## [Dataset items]
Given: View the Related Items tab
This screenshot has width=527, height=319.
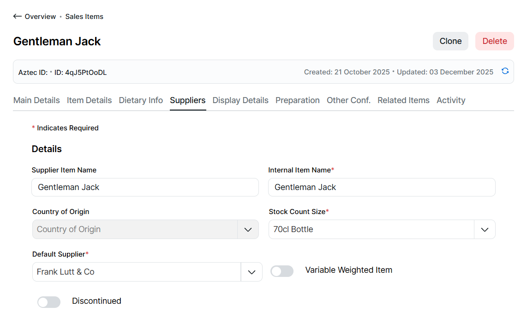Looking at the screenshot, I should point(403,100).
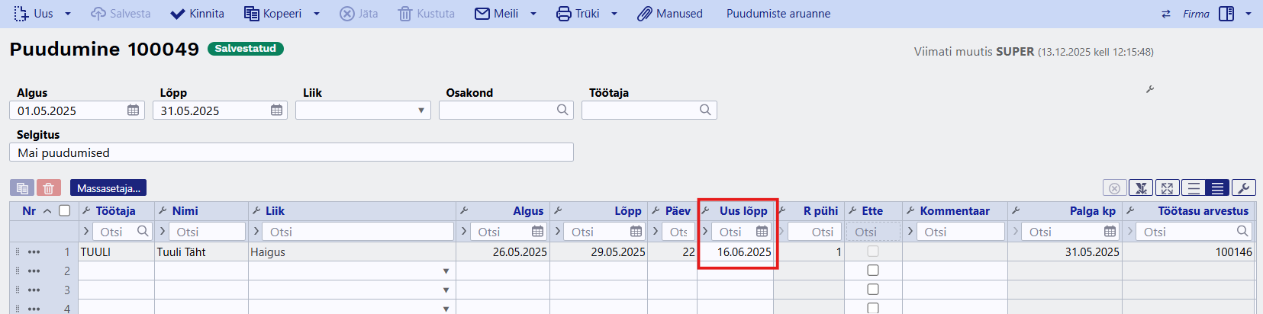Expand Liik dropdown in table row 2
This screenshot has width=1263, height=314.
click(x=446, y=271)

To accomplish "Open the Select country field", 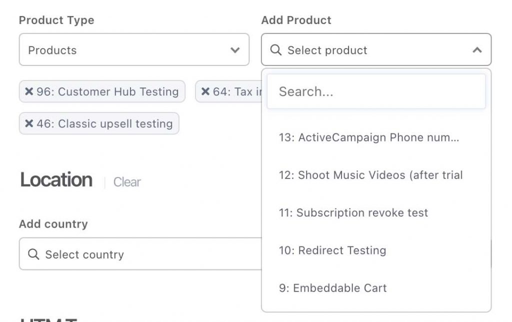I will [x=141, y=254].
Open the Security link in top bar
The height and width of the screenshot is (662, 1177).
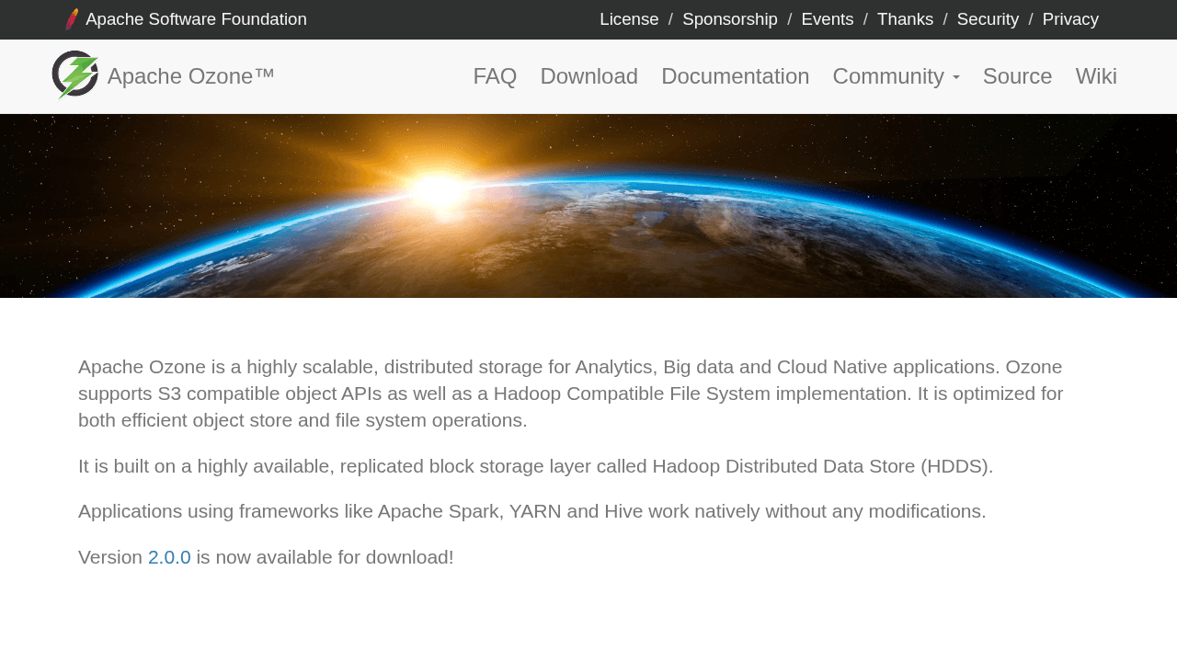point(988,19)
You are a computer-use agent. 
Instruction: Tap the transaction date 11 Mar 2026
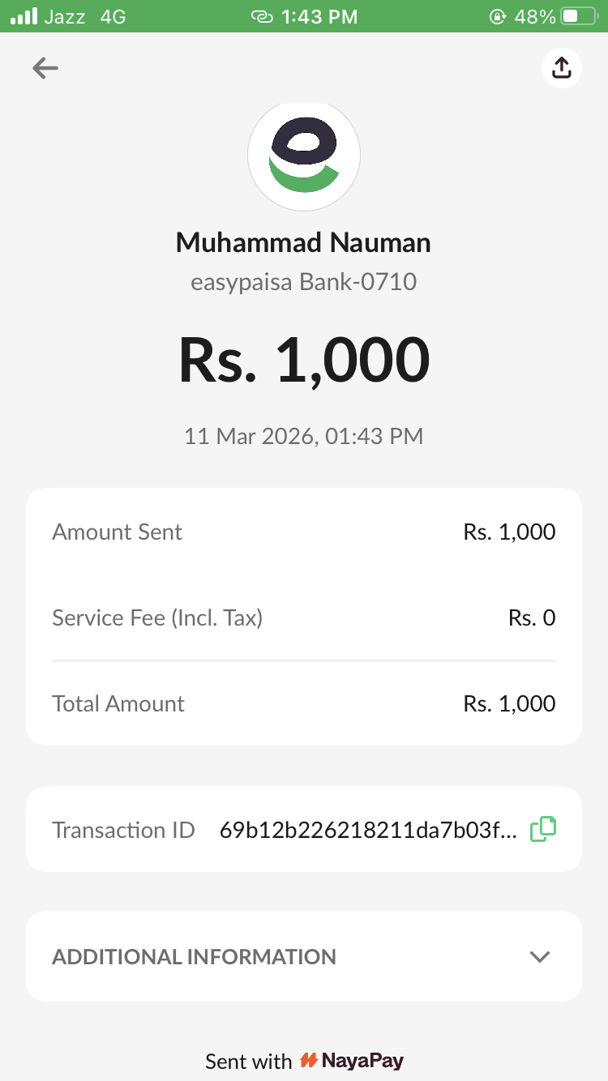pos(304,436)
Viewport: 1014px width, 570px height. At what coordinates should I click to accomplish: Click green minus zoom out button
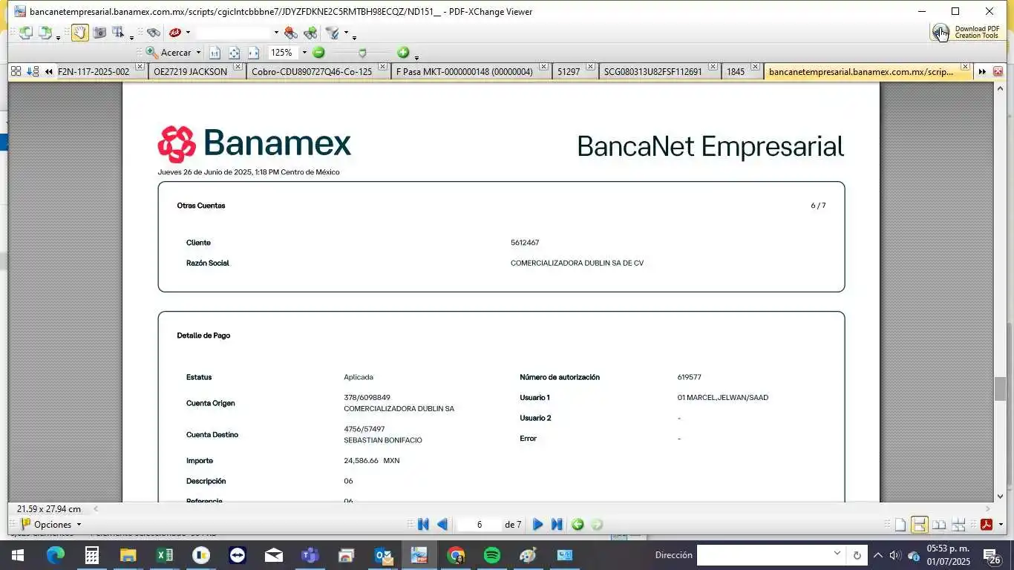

## [What you are asked to do]
Nothing but the lines from the one holding "Instruction: Tap the" to the end of the entries above should be echoed, exactly and with both ends included; omit the pictures.

## [Task solution]
Instruction: Tap the transaction date 11 Mar 2026
pos(304,436)
Viewport: 1014px width, 570px height. At what coordinates should I click to accomplish: Click green minus zoom out button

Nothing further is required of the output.